Stored data:
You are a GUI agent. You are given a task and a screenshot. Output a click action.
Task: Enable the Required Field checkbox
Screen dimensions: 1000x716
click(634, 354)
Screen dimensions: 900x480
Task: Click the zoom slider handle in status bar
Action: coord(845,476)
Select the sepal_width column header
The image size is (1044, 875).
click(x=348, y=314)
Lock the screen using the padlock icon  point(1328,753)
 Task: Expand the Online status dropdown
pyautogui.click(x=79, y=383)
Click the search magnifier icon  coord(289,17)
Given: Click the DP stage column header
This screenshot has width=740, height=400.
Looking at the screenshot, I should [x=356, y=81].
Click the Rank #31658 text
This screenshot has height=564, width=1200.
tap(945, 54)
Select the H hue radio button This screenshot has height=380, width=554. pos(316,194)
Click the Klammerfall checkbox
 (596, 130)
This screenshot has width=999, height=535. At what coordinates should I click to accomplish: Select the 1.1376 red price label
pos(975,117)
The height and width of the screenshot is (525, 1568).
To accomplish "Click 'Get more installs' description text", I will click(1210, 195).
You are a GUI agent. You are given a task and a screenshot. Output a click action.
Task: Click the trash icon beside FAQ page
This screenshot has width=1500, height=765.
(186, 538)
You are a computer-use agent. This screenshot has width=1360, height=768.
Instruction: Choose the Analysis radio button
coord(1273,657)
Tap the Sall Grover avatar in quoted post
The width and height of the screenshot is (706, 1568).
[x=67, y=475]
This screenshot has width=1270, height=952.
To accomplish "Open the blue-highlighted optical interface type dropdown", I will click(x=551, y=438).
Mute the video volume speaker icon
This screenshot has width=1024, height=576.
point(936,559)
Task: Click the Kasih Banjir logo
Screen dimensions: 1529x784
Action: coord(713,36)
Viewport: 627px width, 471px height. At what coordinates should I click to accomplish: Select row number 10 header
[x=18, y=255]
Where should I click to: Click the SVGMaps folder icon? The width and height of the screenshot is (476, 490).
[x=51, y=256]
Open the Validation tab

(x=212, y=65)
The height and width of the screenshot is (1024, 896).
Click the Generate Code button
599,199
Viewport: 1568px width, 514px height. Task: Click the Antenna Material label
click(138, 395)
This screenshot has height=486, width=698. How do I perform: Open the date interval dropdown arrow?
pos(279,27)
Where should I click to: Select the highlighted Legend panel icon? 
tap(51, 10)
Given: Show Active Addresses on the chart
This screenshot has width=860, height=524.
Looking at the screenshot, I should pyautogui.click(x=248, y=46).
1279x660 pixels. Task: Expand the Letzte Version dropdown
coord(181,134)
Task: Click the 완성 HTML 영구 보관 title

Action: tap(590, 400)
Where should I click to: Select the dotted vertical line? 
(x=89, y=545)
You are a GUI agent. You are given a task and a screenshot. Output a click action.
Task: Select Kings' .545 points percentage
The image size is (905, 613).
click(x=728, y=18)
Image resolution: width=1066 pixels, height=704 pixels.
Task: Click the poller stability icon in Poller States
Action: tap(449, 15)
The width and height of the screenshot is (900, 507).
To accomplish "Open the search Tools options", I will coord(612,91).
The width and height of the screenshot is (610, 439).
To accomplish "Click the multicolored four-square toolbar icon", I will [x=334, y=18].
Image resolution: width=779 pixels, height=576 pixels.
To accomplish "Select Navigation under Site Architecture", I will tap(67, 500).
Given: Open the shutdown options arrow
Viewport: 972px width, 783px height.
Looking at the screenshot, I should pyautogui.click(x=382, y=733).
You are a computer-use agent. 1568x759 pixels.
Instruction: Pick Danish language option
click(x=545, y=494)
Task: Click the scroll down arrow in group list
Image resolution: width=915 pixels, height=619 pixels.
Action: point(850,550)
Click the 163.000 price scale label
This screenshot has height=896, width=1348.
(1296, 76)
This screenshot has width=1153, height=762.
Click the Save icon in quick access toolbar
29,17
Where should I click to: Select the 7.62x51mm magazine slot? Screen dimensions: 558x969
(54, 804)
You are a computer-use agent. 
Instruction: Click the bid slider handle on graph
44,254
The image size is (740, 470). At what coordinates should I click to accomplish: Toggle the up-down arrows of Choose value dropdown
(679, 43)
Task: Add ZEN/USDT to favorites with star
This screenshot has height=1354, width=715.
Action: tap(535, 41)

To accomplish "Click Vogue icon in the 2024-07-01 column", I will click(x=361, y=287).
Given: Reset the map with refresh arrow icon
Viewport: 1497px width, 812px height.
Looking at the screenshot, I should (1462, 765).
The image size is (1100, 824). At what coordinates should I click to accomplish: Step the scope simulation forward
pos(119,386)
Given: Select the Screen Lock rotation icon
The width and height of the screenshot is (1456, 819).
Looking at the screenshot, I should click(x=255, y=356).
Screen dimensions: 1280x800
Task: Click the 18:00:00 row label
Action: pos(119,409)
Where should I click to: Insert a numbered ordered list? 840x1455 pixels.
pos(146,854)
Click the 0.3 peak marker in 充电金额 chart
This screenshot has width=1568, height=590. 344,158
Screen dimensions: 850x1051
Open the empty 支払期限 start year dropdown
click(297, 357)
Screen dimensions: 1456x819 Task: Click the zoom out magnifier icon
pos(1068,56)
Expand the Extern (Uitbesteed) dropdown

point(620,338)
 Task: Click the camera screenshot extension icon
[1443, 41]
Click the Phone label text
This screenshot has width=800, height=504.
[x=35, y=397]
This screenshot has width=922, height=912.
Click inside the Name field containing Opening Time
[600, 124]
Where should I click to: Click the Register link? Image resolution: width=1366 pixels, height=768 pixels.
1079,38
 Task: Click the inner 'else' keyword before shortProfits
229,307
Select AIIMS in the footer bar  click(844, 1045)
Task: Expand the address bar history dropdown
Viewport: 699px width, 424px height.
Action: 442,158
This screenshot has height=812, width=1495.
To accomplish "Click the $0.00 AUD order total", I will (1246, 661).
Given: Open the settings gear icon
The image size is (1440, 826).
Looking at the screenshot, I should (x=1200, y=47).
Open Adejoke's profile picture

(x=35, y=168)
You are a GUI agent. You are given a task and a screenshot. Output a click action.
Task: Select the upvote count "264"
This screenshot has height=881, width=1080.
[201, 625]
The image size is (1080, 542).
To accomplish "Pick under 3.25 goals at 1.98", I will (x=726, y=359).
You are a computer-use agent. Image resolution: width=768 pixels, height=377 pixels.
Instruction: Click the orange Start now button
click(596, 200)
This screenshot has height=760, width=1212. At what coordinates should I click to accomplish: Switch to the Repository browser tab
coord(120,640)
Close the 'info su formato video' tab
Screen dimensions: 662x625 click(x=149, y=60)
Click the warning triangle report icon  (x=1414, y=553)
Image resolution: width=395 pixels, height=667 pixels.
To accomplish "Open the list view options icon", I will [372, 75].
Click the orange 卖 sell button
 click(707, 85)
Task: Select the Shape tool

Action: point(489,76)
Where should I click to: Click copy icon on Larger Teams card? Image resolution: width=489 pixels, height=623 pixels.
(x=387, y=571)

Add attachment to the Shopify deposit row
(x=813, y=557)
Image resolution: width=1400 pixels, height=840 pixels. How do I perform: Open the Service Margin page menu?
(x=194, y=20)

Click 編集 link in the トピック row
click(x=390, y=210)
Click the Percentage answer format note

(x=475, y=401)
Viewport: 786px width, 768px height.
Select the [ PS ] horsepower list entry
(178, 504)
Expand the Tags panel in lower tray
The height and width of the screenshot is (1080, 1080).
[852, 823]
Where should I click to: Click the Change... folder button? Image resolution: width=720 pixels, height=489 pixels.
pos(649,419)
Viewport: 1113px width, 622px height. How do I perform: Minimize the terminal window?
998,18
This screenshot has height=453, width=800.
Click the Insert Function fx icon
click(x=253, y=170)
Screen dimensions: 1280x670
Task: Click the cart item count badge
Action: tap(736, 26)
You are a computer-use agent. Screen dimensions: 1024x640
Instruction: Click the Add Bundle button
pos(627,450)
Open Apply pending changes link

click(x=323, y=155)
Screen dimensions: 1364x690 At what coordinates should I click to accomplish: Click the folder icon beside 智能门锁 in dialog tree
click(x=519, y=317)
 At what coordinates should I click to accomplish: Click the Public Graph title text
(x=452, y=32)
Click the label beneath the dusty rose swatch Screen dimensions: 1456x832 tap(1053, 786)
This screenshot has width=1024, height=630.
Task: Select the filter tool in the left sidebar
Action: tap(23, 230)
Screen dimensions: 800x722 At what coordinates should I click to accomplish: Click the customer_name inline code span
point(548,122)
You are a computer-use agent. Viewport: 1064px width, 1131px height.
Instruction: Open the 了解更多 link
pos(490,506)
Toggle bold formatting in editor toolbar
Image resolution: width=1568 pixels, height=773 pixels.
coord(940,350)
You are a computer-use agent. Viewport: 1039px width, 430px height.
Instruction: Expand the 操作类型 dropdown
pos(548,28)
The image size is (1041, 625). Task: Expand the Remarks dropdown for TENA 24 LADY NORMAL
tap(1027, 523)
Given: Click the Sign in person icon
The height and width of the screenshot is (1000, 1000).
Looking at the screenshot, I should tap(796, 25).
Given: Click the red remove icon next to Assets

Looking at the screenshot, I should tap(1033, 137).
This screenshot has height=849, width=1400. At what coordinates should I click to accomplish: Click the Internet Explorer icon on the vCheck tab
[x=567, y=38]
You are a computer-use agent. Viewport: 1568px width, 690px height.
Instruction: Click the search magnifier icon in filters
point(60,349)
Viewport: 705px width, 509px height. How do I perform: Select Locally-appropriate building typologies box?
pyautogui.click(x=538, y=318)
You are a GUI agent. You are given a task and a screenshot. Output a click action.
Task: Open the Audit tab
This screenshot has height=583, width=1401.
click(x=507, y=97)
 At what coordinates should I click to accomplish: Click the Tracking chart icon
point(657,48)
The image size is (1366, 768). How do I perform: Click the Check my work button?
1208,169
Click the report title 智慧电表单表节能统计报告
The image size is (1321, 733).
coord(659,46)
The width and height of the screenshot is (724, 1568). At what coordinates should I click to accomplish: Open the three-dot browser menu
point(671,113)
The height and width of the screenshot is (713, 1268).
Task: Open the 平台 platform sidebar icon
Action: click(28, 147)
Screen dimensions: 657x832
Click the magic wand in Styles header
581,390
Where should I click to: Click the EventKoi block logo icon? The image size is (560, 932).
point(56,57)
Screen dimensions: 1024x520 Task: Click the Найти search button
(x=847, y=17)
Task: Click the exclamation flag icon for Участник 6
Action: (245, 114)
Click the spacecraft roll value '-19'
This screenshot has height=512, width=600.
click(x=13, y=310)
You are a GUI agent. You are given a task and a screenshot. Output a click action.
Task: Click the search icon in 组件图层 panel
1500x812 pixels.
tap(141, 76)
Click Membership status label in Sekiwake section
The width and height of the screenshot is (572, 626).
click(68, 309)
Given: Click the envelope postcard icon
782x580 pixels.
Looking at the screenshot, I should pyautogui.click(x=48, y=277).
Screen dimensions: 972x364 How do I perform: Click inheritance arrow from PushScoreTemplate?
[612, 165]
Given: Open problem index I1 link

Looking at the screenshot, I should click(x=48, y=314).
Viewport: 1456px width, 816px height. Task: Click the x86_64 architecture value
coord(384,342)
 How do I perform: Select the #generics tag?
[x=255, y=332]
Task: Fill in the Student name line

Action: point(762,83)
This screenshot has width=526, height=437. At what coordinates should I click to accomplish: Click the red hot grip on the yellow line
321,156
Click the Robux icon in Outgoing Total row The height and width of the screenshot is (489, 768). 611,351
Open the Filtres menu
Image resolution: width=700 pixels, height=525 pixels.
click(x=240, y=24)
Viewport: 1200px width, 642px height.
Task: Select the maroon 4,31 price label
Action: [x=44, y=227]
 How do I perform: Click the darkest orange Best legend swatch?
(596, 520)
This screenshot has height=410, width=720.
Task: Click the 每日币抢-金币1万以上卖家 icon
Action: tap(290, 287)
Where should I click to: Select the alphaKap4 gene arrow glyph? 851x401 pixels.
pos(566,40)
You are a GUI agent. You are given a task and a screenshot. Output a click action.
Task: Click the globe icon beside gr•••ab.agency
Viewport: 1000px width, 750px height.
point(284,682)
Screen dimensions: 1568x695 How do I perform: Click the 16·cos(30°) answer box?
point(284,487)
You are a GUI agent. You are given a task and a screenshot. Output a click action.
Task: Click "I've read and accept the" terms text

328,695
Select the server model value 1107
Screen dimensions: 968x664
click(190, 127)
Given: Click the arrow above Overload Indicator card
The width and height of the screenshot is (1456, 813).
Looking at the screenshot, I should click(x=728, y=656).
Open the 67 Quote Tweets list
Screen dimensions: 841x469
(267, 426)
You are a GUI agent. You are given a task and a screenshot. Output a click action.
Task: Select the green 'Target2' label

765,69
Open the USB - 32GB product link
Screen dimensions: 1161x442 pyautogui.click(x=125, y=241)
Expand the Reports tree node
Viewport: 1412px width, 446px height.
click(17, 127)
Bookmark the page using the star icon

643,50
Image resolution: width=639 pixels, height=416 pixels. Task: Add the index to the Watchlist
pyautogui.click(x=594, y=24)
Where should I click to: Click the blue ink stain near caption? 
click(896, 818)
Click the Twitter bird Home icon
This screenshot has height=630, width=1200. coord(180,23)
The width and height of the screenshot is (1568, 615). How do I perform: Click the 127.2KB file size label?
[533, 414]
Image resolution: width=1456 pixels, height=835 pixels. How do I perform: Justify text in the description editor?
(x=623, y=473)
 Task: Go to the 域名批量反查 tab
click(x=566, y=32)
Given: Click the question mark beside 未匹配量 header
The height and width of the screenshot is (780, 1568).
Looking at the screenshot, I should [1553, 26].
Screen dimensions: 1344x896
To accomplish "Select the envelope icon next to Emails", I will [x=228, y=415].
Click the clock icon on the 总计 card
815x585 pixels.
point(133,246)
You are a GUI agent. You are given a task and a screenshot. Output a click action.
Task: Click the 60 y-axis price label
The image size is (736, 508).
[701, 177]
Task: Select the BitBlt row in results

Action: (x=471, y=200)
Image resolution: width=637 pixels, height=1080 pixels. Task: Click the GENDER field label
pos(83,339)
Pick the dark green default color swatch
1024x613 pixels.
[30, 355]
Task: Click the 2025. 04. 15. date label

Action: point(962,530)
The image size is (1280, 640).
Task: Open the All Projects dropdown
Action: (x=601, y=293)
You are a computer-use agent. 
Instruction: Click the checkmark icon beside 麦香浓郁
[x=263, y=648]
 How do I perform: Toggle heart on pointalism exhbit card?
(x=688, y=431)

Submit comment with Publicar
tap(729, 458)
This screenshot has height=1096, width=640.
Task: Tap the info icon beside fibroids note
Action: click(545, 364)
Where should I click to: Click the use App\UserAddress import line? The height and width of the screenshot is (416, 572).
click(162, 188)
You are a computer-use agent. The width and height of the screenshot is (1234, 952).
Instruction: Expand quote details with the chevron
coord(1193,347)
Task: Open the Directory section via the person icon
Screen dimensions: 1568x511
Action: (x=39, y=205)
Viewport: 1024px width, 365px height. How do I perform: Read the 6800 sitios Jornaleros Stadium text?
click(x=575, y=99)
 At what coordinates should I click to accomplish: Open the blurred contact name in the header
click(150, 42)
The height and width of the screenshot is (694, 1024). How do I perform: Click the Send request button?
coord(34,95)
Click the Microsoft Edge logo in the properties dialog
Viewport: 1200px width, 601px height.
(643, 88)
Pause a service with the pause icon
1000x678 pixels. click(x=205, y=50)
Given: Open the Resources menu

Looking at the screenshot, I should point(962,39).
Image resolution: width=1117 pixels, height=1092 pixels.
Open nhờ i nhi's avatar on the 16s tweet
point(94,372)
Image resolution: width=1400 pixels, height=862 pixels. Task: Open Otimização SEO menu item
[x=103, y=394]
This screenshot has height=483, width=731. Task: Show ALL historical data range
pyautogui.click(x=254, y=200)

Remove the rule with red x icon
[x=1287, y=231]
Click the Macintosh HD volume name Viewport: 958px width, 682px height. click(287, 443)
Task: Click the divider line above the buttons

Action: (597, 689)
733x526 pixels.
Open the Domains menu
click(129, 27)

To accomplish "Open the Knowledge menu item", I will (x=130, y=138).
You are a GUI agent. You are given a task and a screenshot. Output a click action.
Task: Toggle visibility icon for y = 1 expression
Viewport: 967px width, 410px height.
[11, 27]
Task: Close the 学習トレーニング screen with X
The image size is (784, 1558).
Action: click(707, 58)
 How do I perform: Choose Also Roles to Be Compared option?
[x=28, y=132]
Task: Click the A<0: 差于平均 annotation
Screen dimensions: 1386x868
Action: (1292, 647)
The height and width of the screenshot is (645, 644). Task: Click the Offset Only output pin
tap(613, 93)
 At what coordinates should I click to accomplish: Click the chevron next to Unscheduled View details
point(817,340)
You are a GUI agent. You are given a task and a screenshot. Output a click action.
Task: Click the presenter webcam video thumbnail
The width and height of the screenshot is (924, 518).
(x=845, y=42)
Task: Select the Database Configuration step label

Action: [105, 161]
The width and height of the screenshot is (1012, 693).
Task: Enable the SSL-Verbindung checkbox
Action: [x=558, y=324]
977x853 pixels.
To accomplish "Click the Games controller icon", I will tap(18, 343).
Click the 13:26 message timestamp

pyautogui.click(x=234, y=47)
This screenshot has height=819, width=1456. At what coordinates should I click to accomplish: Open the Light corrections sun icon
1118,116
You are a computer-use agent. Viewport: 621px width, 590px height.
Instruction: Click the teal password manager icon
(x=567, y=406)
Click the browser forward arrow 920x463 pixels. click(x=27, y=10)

- **What needs to be done**: Output the line bearing "Task: Click the presenter" along with all the lines after it through the end of the entries, exactly, and no other lines.

- **Reply to the exercise**:
Task: Click the presenter webcam video thumbnail
The width and height of the screenshot is (924, 518).
(x=845, y=42)
Task: Select the Database Configuration step label

Action: [105, 161]
The width and height of the screenshot is (1012, 693).
Task: Enable the SSL-Verbindung checkbox
Action: [x=558, y=324]
977x853 pixels.
To accomplish "Click the Games controller icon", I will tap(18, 343).
Click the 13:26 message timestamp

pyautogui.click(x=234, y=47)
This screenshot has height=819, width=1456. At what coordinates should I click to accomplish: Open the Light corrections sun icon
1118,116
You are a computer-use agent. Viewport: 621px width, 590px height.
Instruction: Click the teal password manager icon
(x=567, y=406)
Click the browser forward arrow 920x463 pixels. click(x=27, y=10)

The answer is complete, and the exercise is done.